## 抜粋
決戦とは一言では言うものの、全戦役やその後のパワーバランスを決定的に決めるようなものとなると実際には限られてきます。
私は世界史上ではナポレオン戦役におけるワーテルローの戦いこそがまさに決戦と呼ぶにふさわしいと考えており、英仏両軍ともにどちらも一手のミスで勝利がどうなったかわからないくらいの拮抗ぶりはもとより、この戦闘の結果によってその後のヨーロッパ秩序はまず間違いなく大きく変わったでしょう。
では我らが日本の太平洋戦争というか戦役における決戦とは何になるのか。真っ先に浮かぶのはミッドウェー海戦でこの戦闘によって日米両国の攻守が逆転したと紹介されることが多いですが、攻守逆転どころか、結果論ではありますが実質的にこの戦闘結果によって日本の勝利は事実上なくなったと判断してもいいくらいの敗戦ぶりです。大雑把に見ても工業力的に再生産することが事実上不可能な主力空母(赤木、加賀など)を一度に喪失し、それに付随して戦闘経験の豊かなパイロットもいなくなり、尚且つ活動制海権まで奪われる始末だったのですから、実行することは不可能だったとしてもあの時点で降伏するという判断が最適解だったでしょう。

## 課題 A
抜粋のうち、「私は世界史上ではナポレオン戦」から「判断が最適解だったでしょう。」までを、その両端の語句も含めてそのまま書き写してください。
## 課題 B
抜粋で、筆者が世界史上もっとも決戦と呼ぶにふさわしいと考えている戦いは何か答えよ。
記録はこの作業とは関係ありません。

## データ記録
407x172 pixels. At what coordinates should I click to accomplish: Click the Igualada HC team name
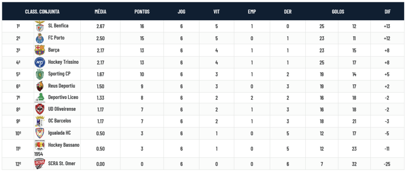(x=60, y=133)
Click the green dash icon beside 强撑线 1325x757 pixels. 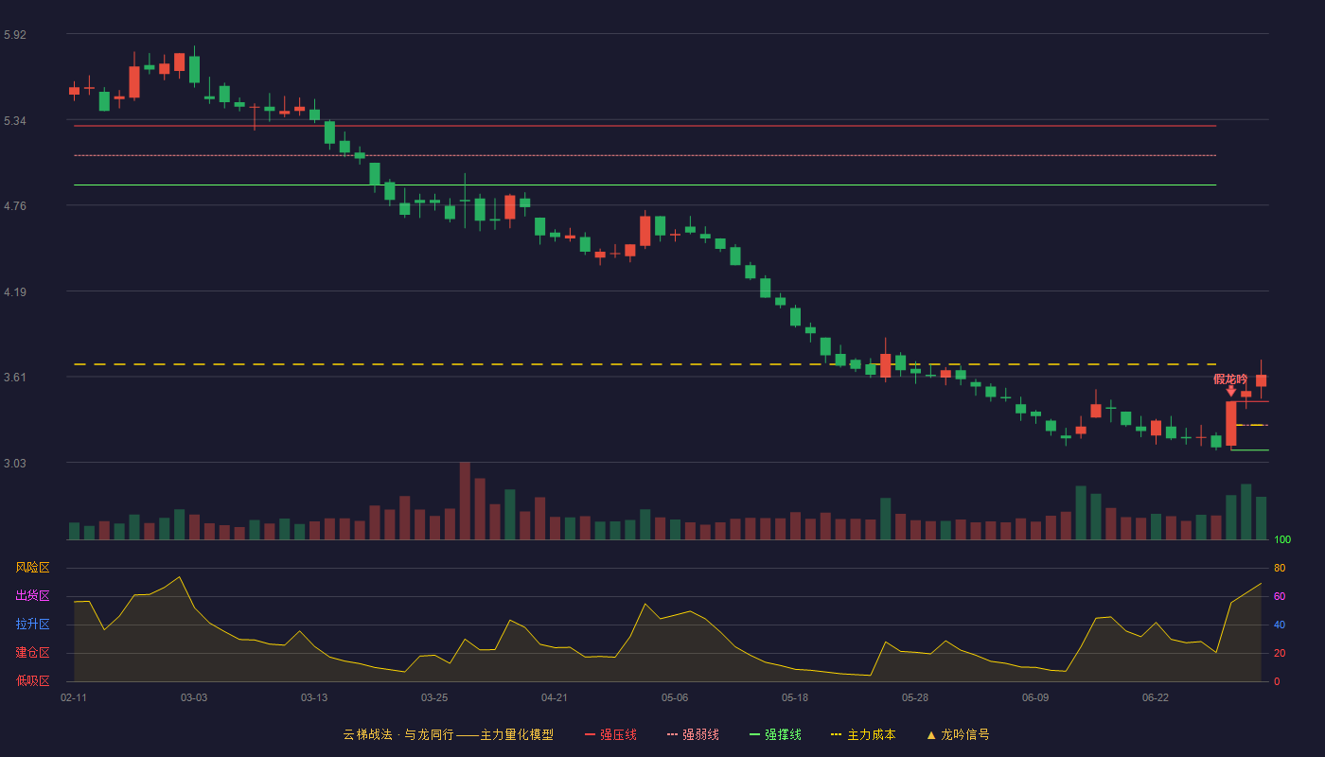point(754,735)
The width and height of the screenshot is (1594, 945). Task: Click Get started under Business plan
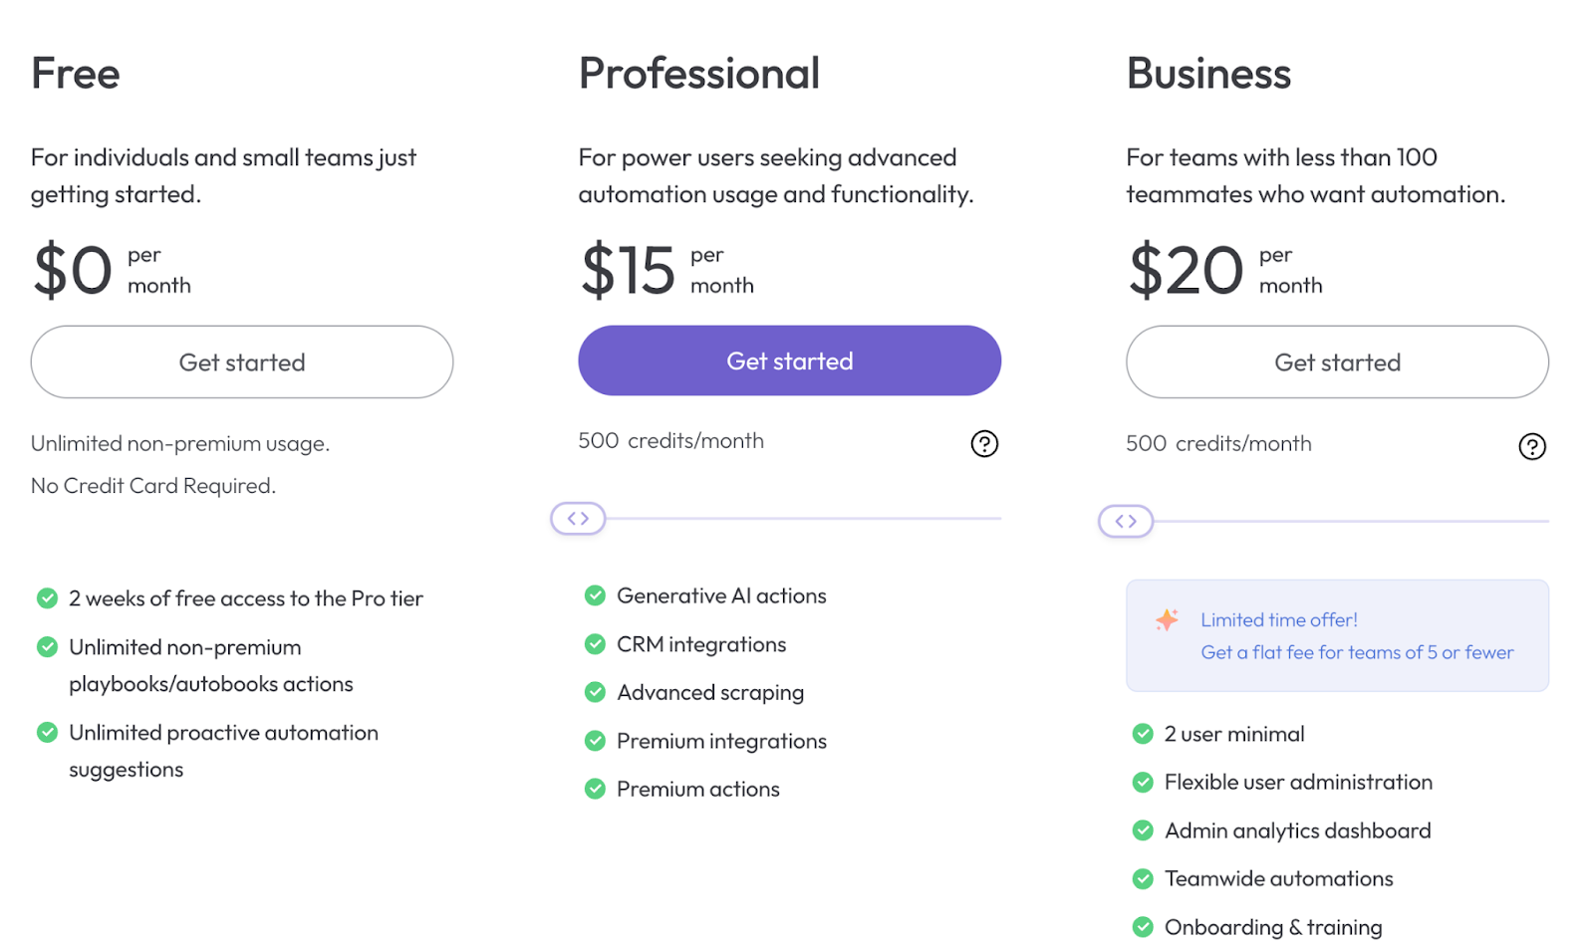click(x=1338, y=362)
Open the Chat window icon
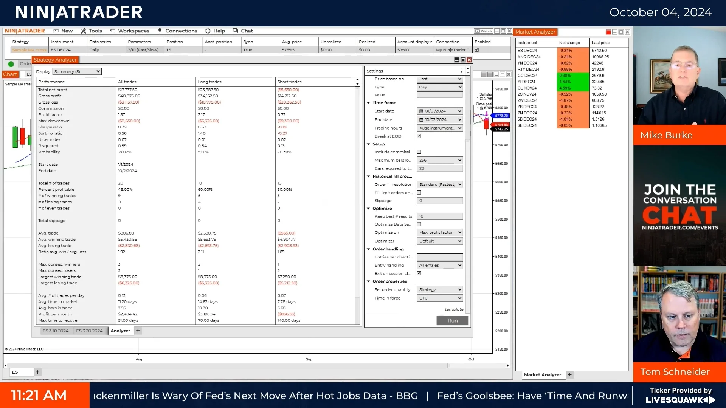 [x=236, y=31]
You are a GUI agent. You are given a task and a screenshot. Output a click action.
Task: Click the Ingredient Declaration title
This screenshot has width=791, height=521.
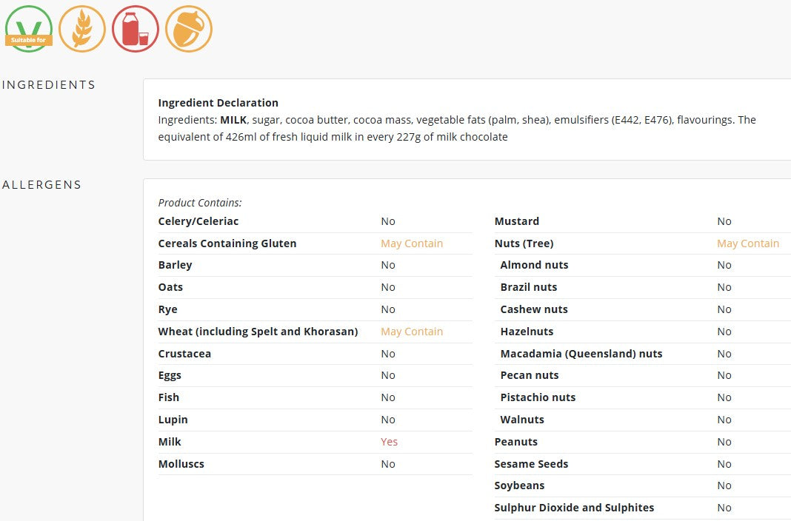tap(218, 103)
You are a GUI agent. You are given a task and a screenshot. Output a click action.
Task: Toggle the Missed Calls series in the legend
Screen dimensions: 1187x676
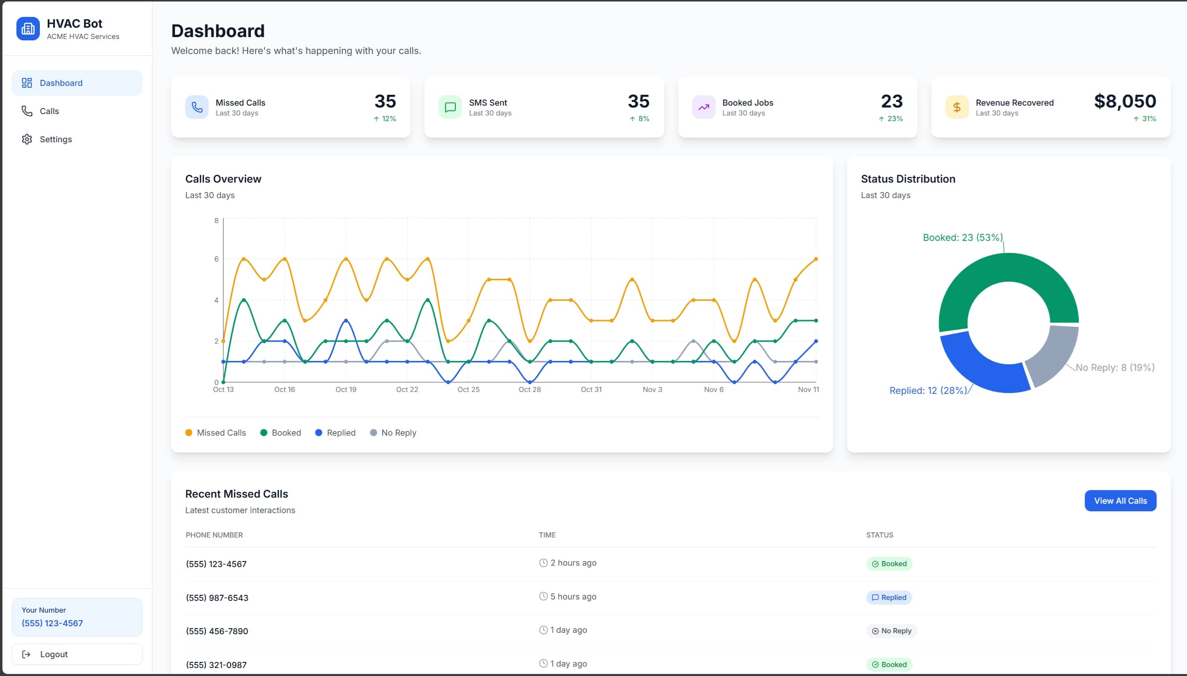[215, 432]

## 回答 A
私は世界史上ではナポレオン戦役におけるワーテルローの戦いこそがまさに決戦と呼ぶにふさわしいと考えており、英仏両軍ともにどちらも一手のミスで勝利がどうなったかわからないくらいの拮抗ぶりはもとより、この戦闘の結果によってその後のヨーロッパ秩序はまず間違いなく大きく変わったでしょう。
では我らが日本の太平洋戦争というか戦役における決戦とは何になるのか。真っ先に浮かぶのはミッドウェー海戦でこの戦闘によって日米両国の攻守が逆転したと紹介されることが多いですが、攻守逆転どころか、結果論ではありますが実質的にこの戦闘結果によって日本の勝利は事実上なくなったと判断してもいいくらいの敗戦ぶりです。大雑把に見ても工業力的に再生産することが事実上不可能な主力空母(赤木、加賀など)を一度に喪失し、それに付随して戦闘経験の豊かなパイロットもいなくなり、尚且つ活動制海権まで奪われる始末だったのですから、実行することは不可能だったとしてもあの時点で降伏するという判断が最適解だったでしょう。

## 回答 B
ナポレオン戦役におけるワーテルローの戦い。